#### [Texto para leitura]
==================================================
Centenário

Razões de um Festival

António Carmo*

"As crianças só atiram pedras às árvores que dão fruto..."(Provérbio persa)

Nas páginas anteriores desta Revista aparece uma descrição sumária do que foi o Festival, seu interesse para Macau (na perspectiva do autor), bem como as opiniões de alguns dos participantes, pelo que nos dispensamos de tal tarefa.

Posta assim de lado a descrição do "como", passamos imediatamente ao exame muito sumário do "porquê" e "para quê" do Festival, já que as limitações que nos foram impostas, por razões de espaço e contenção de gastos, nos obrigaram a reduzir consideravelmente o texto inicial. Tentaremos, apesar da amputação feita, não mutilar demasiado as ideias-chave.

AS GRANDES COISAS SÃO PARA VER AO LONGE

Macau não produz nada em matéria de agricultura. O que comemos e o que bebemos é importado, tanto da vizinha China como do resto do mundo. Não temos fontes de energia próprias, nem minérios para extrair do solo. Somos uma pequena cidade a abarrotar de gente e duas ilhas igualmente pequenas, confinados em escassos 16 Km2. Entretanto vivemos relativamente bem, temos um orçamento folgado e vimo-nos obrigados a repatriar centenas de imigrantes ilegais que entram a nado e pelos processos mais variados; de contrário, acabaríamos por ir ao fundo com o peso.

De onde nos vem esta prosperidade se tão pouco possuímos? Em primeiro lugar, como toda a gente sabe, das receitas do jogo. Somos o 3° casino do mundo.

Mas há felizmente outras actividades saudáveis que nos trazem benefícios: a indústria têxtil, os brinquedos, etc. Transformamos matérias-primas alheias, incorporamos o suor e a habilidade de uma mão-de-obra abundante, barata, e muito diligente, associada ao capital de investidores com visão moderna, e obtemos receitas com aquilo que exportamos.
==================================================
#### [Excerto dos dados]
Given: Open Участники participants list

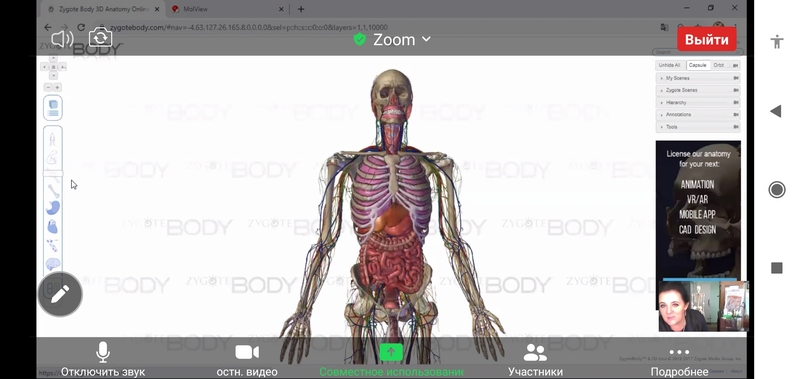Looking at the screenshot, I should pyautogui.click(x=535, y=361).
==================================================
#### [Objetivos]
1. Como se traduz para inglês esta frase do texto sobre Macau: "De onde nos vem esta prosperidade se tão pouco possuímos?"
2. Continue o texto sobre Macau a partir da última frase apresentada.

#### [Respostas a seguir]
1. Where does this prosperity come from, if we possess so little?

2.
Como, porém, estamos muito condicionados pelos mercados externos, flutuações da moeda, barreiras alfandegárias, etc, a solução evidente parece ser alargar o leque daquilo que temos para oferecer, pois uma economia assente num pé só é sempre precária e corre o risco de se desequilibrar de repente. É por isso que a palavra "diversificação" está na ordem do dia e ocupa lugar cimeiro nas prioridades dos responsáveis pela administração do Território.

Nesta diversificação sobressai o Turismo, como uma das actividades que pode e deve dar muito dinheiro, para a qual temos já algumas infraestruturas razoáveis - sobretudo hotéis - mas que depende também em larga medida da atracção exercida pelo jogo.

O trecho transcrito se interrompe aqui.